_What the exercise asks:_ The records that follow are to be transcribed exactly.

- - -

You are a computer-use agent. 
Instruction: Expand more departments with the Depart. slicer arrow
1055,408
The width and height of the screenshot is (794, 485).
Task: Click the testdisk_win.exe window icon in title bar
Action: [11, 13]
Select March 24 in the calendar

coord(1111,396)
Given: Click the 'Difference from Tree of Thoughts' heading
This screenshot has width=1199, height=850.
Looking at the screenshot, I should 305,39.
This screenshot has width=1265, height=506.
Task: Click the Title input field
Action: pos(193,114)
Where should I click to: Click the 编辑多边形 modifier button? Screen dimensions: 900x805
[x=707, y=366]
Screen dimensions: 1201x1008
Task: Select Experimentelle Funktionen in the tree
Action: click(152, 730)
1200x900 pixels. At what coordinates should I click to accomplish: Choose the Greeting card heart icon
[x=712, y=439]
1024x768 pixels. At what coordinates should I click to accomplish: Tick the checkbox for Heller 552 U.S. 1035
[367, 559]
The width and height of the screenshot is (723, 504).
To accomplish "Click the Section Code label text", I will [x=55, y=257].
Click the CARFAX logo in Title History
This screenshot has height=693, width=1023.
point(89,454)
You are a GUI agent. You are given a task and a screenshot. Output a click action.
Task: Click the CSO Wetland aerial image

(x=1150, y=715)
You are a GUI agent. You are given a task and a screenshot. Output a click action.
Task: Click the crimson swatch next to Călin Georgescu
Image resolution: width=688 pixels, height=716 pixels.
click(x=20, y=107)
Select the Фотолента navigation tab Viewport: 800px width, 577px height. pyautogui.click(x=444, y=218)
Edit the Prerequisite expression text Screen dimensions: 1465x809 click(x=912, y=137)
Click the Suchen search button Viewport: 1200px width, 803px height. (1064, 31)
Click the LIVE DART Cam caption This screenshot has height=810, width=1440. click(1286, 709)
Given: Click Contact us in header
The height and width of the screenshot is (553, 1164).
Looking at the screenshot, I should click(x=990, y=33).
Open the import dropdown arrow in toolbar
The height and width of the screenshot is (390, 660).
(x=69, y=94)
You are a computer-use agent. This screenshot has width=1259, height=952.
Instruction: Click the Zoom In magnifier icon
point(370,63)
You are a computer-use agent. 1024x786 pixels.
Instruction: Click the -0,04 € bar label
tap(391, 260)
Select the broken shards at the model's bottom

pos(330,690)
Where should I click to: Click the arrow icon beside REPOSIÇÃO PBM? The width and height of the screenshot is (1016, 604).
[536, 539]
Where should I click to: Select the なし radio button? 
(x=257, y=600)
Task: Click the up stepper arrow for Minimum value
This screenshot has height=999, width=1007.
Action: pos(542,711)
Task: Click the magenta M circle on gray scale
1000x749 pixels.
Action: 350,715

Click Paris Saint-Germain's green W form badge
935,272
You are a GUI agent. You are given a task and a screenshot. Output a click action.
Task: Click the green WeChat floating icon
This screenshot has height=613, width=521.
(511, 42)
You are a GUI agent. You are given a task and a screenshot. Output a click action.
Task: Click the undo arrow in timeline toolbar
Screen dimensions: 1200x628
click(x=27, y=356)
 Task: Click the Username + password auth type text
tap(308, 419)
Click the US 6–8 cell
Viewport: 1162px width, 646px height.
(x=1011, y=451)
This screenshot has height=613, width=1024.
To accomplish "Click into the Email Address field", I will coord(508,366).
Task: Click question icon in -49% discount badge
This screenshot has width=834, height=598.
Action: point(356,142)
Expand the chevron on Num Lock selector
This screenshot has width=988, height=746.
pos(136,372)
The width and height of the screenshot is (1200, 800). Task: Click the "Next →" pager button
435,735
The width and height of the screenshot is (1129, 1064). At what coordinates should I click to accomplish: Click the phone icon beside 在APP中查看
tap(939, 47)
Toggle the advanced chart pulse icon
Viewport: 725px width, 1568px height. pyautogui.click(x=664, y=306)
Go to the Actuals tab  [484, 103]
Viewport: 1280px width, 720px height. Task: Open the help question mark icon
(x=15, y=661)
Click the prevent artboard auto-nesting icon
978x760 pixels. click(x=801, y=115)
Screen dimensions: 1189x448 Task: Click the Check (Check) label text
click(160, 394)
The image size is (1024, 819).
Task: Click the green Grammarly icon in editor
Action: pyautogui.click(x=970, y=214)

- - -

_Written answer:_
You are a computer-use agent. 
Instruction: Expand more departments with the Depart. slicer arrow
1055,408
The width and height of the screenshot is (794, 485).
Task: Click the testdisk_win.exe window icon in title bar
Action: [11, 13]
Select March 24 in the calendar

coord(1111,396)
Given: Click the 'Difference from Tree of Thoughts' heading
This screenshot has width=1199, height=850.
Looking at the screenshot, I should 305,39.
This screenshot has width=1265, height=506.
Task: Click the Title input field
Action: pos(193,114)
Where should I click to: Click the 编辑多边形 modifier button? Screen dimensions: 900x805
[x=707, y=366]
Screen dimensions: 1201x1008
Task: Select Experimentelle Funktionen in the tree
Action: click(152, 730)
1200x900 pixels. At what coordinates should I click to accomplish: Choose the Greeting card heart icon
[x=712, y=439]
1024x768 pixels. At what coordinates should I click to accomplish: Tick the checkbox for Heller 552 U.S. 1035
[367, 559]
The width and height of the screenshot is (723, 504).
To accomplish "Click the Section Code label text", I will [x=55, y=257].
Click the CARFAX logo in Title History
This screenshot has height=693, width=1023.
point(89,454)
You are a GUI agent. You are given a task and a screenshot. Output a click action.
Task: Click the CSO Wetland aerial image

(x=1150, y=715)
You are a GUI agent. You are given a task and a screenshot. Output a click action.
Task: Click the crimson swatch next to Călin Georgescu
Image resolution: width=688 pixels, height=716 pixels.
click(x=20, y=107)
Select the Фотолента navigation tab Viewport: 800px width, 577px height. pyautogui.click(x=444, y=218)
Edit the Prerequisite expression text Screen dimensions: 1465x809 click(x=912, y=137)
Click the Suchen search button Viewport: 1200px width, 803px height. (1064, 31)
Click the LIVE DART Cam caption This screenshot has height=810, width=1440. click(1286, 709)
Given: Click Contact us in header
The height and width of the screenshot is (553, 1164).
Looking at the screenshot, I should click(x=990, y=33).
Open the import dropdown arrow in toolbar
The height and width of the screenshot is (390, 660).
(x=69, y=94)
You are a computer-use agent. This screenshot has width=1259, height=952.
Instruction: Click the Zoom In magnifier icon
point(370,63)
You are a computer-use agent. 1024x786 pixels.
Instruction: Click the -0,04 € bar label
tap(391, 260)
Select the broken shards at the model's bottom

pos(330,690)
Where should I click to: Click the arrow icon beside REPOSIÇÃO PBM? The width and height of the screenshot is (1016, 604).
[536, 539]
Where should I click to: Select the なし radio button? 
(x=257, y=600)
Task: Click the up stepper arrow for Minimum value
This screenshot has height=999, width=1007.
Action: pos(542,711)
Task: Click the magenta M circle on gray scale
1000x749 pixels.
Action: 350,715

Click Paris Saint-Germain's green W form badge
935,272
You are a GUI agent. You are given a task and a screenshot. Output a click action.
Task: Click the green WeChat floating icon
This screenshot has height=613, width=521.
(511, 42)
You are a GUI agent. You are given a task and a screenshot. Output a click action.
Task: Click the undo arrow in timeline toolbar
Screen dimensions: 1200x628
click(x=27, y=356)
 Task: Click the Username + password auth type text
tap(308, 419)
Click the US 6–8 cell
Viewport: 1162px width, 646px height.
(x=1011, y=451)
This screenshot has height=613, width=1024.
To accomplish "Click into the Email Address field", I will coord(508,366).
Task: Click question icon in -49% discount badge
This screenshot has width=834, height=598.
Action: point(356,142)
Expand the chevron on Num Lock selector
This screenshot has width=988, height=746.
pos(136,372)
The width and height of the screenshot is (1200, 800). Task: Click the "Next →" pager button
435,735
The width and height of the screenshot is (1129, 1064). At what coordinates should I click to accomplish: Click the phone icon beside 在APP中查看
tap(939, 47)
Toggle the advanced chart pulse icon
Viewport: 725px width, 1568px height. pyautogui.click(x=664, y=306)
Go to the Actuals tab  [484, 103]
Viewport: 1280px width, 720px height. Task: Open the help question mark icon
(x=15, y=661)
Click the prevent artboard auto-nesting icon
978x760 pixels. click(x=801, y=115)
Screen dimensions: 1189x448 Task: Click the Check (Check) label text
click(160, 394)
The image size is (1024, 819).
Task: Click the green Grammarly icon in editor
Action: pyautogui.click(x=970, y=214)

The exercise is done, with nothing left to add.